Stated problem -> Reproduce the data below from its first line up to and including the line with "click(x=321, y=38)", omitting the pictures.

Data on locating elements on screens
------------
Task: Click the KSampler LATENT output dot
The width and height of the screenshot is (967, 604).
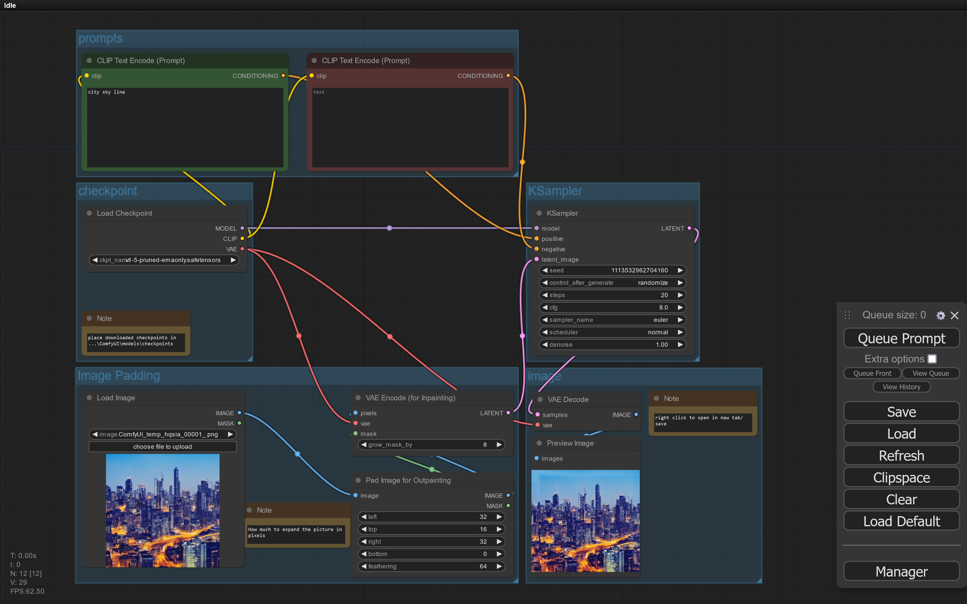Action: pyautogui.click(x=689, y=228)
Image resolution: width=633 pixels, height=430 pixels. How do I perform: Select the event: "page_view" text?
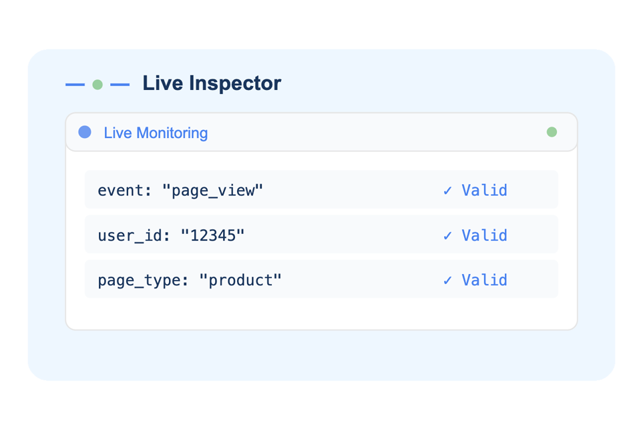pos(180,191)
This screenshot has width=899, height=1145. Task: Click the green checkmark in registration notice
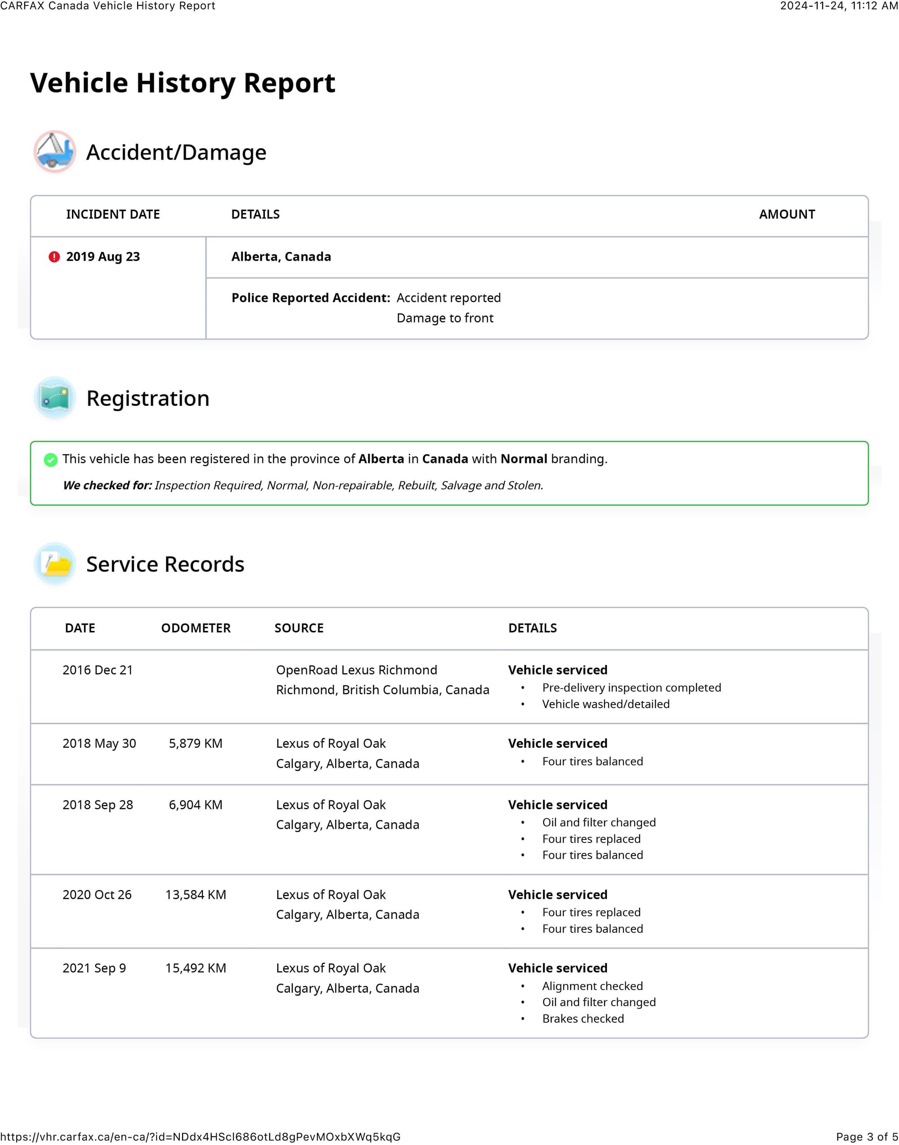[x=51, y=459]
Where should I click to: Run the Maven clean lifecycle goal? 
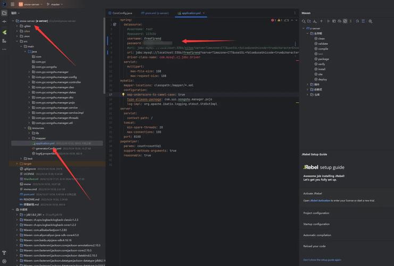click(x=321, y=38)
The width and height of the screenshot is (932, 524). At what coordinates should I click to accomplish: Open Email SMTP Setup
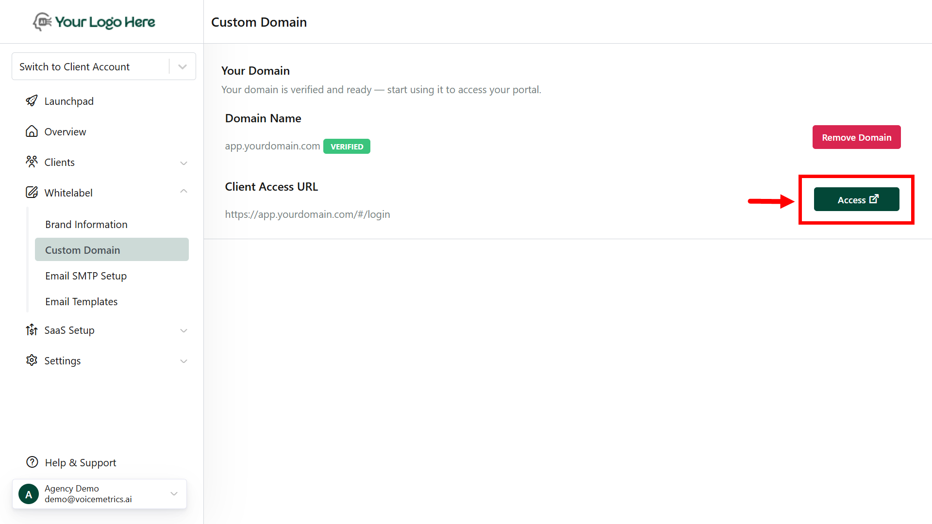(x=86, y=276)
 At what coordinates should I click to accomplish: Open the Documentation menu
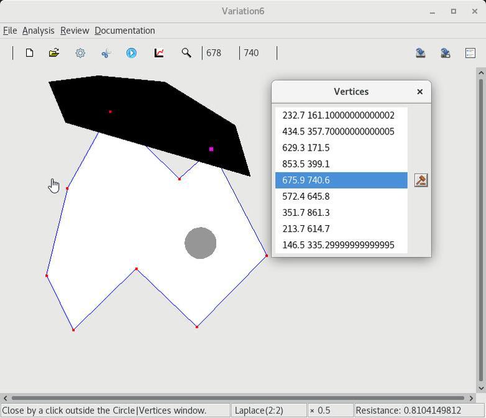click(124, 30)
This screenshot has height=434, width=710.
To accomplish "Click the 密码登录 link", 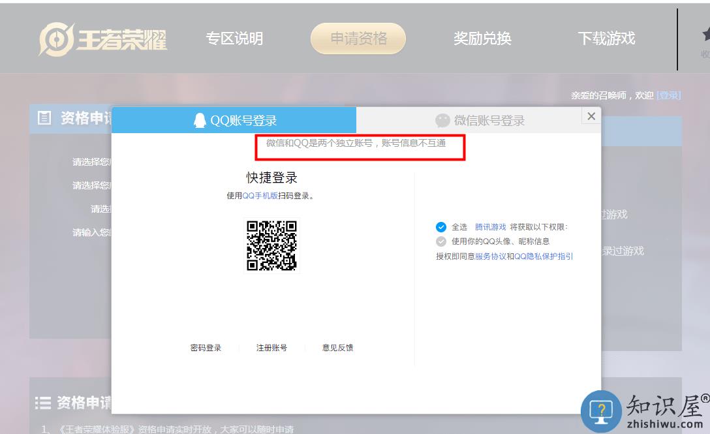I will 207,348.
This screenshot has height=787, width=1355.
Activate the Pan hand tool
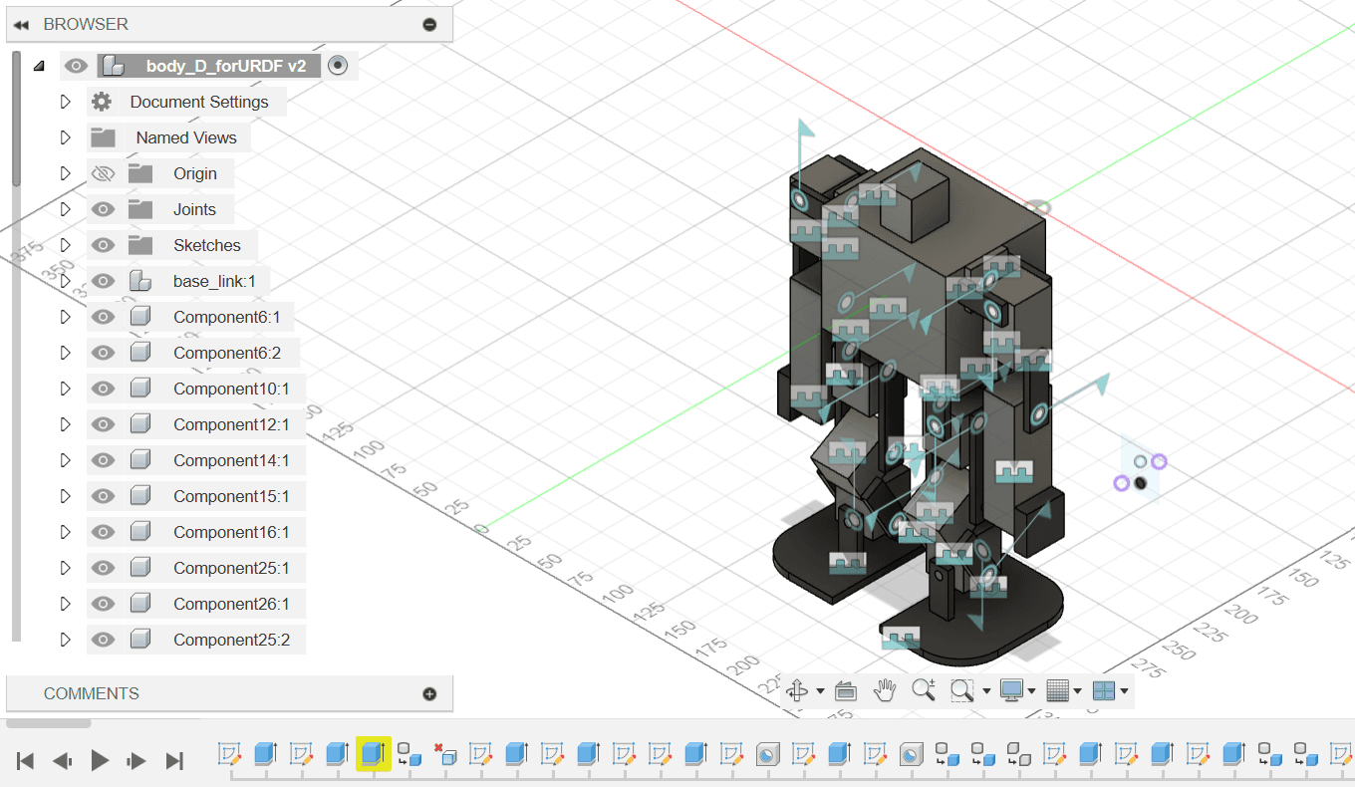885,689
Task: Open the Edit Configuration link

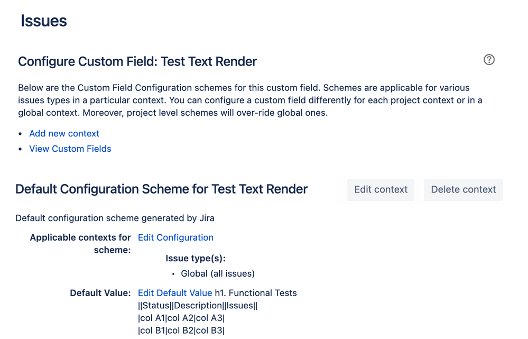Action: 175,237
------------
In response ->
Task: Click the KSampler LATENT output dot
The width and height of the screenshot is (967, 604).
Action: pyautogui.click(x=689, y=228)
Image resolution: width=633 pixels, height=430 pixels. How do I perform: Select the event: "page_view" text?
pos(180,191)
This screenshot has width=899, height=1145. Task: Click the green checkmark in registration notice
[x=51, y=459]
Where should I click to: Run the Maven clean lifecycle goal? 
click(x=321, y=38)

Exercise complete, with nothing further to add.